Due diligence in mergers and acquisitions is the comprehensive investigation that a buyer or investor conducts into a target company before completing a transaction. It covers legal, financial, tax, regulatory, operational, and commercial aspects of the target. The purpose is to identify risks, verify the accuracy of information provided by the seller, quantify potential liabilities, and provide the buyer with the information needed to price the deal, negotiate protective contractual provisions (such as representations, warranties, and indemnities), and make an informed decision on whether to proceed with the transaction. In the Indian context, M&A due diligence must address the specific requirements of multiple regulatory regimes including the Companies Act 2013, SEBI regulations, FEMA, the Competition Act, tax laws, and the DPDP Act 2023.
How long does due diligence take in India?
The typical due diligence window in Indian M&A transactions ranges from 2 to 4 weeks for a standard private company acquisition. However, the timeline can vary significantly depending on the complexity of the target, the deal structure, and the regulatory environment. Listed company acquisitions involving SEBI compliance, CCI filings, and open offer obligations may require 6 to 8 weeks or more. Cross-border transactions involving FEMA compliance and government approvals can extend the timeline further. In competitive auction processes, the initial red-flag due diligence may be compressed to 1 to 2 weeks, with confirmatory due diligence following the exclusivity period. Factors that extend timelines include incomplete data rooms, multi-jurisdictional operations, pending regulatory proceedings, and the need for site visits across multiple locations.
Who conducts due diligence — lawyers or CAs?
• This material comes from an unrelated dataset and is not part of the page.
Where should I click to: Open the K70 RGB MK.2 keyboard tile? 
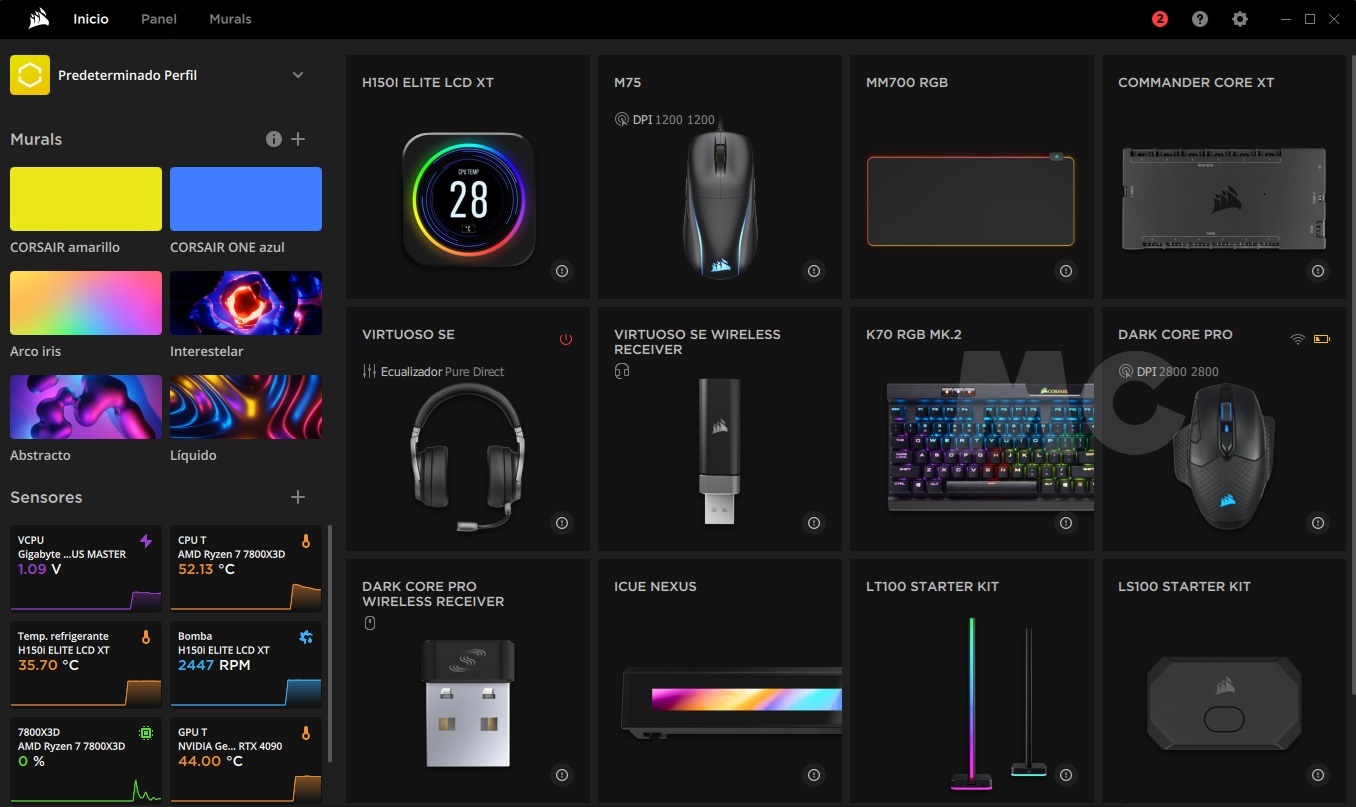click(971, 429)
M&A due diligence is a multidisciplinary exercise. Legal due diligence is conducted by lawyers and covers corporate structure, contracts, litigation, regulatory compliance, IP, labour, real estate, data protection, and anti-corruption. Financial due diligence is conducted by chartered accountants and covers financial statements, working capital, debt, revenue recognition, and accounting policies. Tax due diligence is typically led by tax specialists (who may be CAs or tax lawyers) and covers direct tax, indirect tax, and transfer pricing. In practice, law firms and CA firms work in parallel, each covering their respective domains. The buyer’s M&A counsel typically coordinates the overall due diligence process and integrates the findings from all workstreams into the transaction documentation.
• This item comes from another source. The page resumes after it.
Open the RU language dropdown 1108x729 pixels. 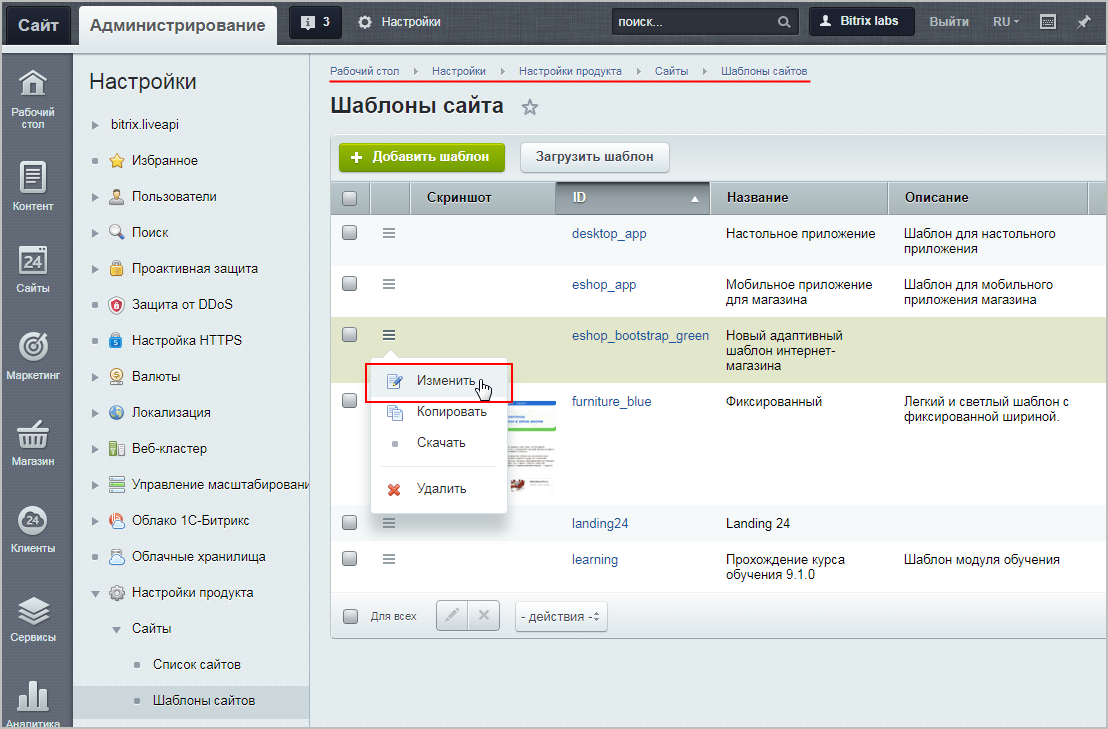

What is the difference between legal and financial DD?
Legal due diligence examines the legal framework around the target company — its corporate existence and governance, contractual relationships, regulatory compliance, litigation exposure, intellectual property rights, employment arrangements, property titles, and data protection compliance. Financial due diligence examines the target’s financial health — the quality of earnings, sustainability of revenue, working capital requirements, debt obligations, off-balance-sheet liabilities, and accounting policy appropriateness. The two workstreams are complementary and often overlap. For example, a contingent liability identified in the financial due diligence may require legal analysis of the underlying dispute, while a contractual provision identified in legal DD may have financial implications that the financial DD team needs to quantify.
Is due diligence mandatory for mergers under the Companies Act?
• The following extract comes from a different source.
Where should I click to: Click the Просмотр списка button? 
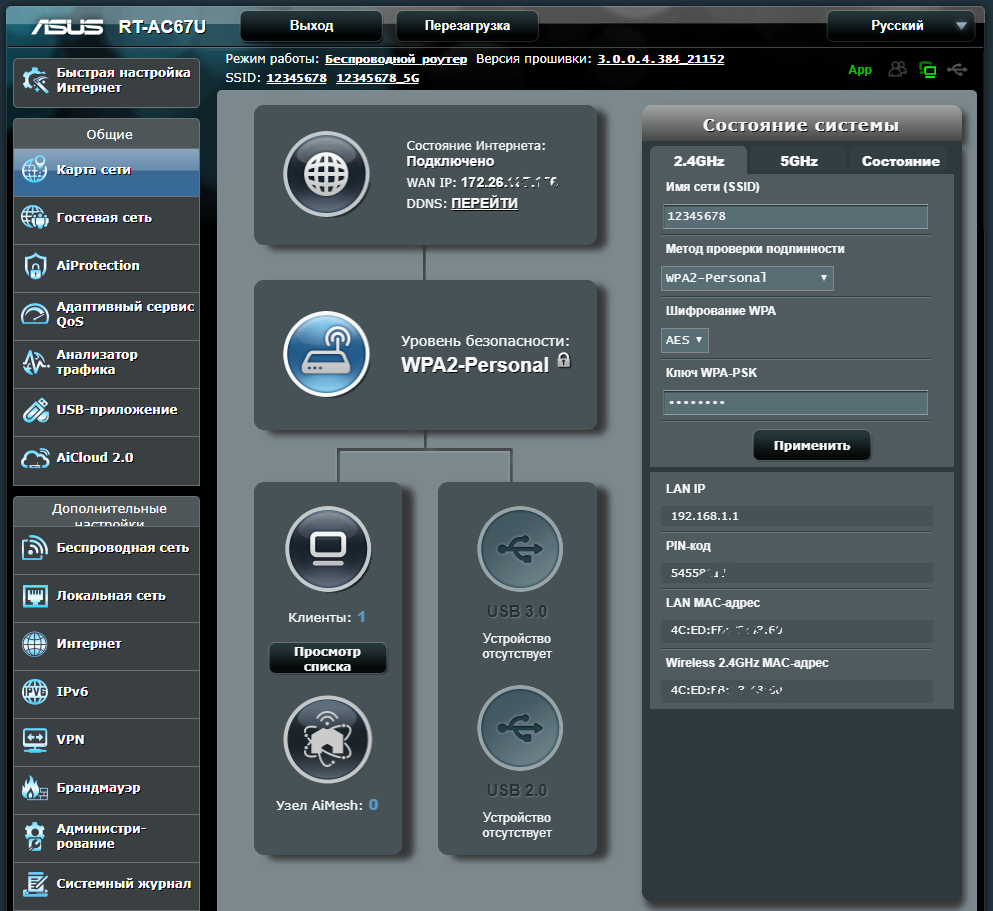pyautogui.click(x=327, y=658)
The Companies Act, 2013 does not explicitly mandate due diligence for mergers or acquisitions. However, due diligence is effectively required as a matter of practice and fiduciary obligation. Directors have a fiduciary duty under Section 166 of the Companies Act to act in the best interest of the company, and approving a merger or acquisition without adequate investigation could constitute a breach of that duty. For listed companies, SEBI regulations require detailed disclosures about the target and the rationale for the transaction, which can only be prepared based on thorough due diligence. Additionally, lenders and investors typically require due diligence as a condition for financing the transaction. The NCLT, when sanctioning a scheme of arrangement under Sections 230-232, examines whether the scheme is fair and reasonable, which implicitly requires that the parties have conducted adequate investigation.
What documents are required for DD of an Indian company?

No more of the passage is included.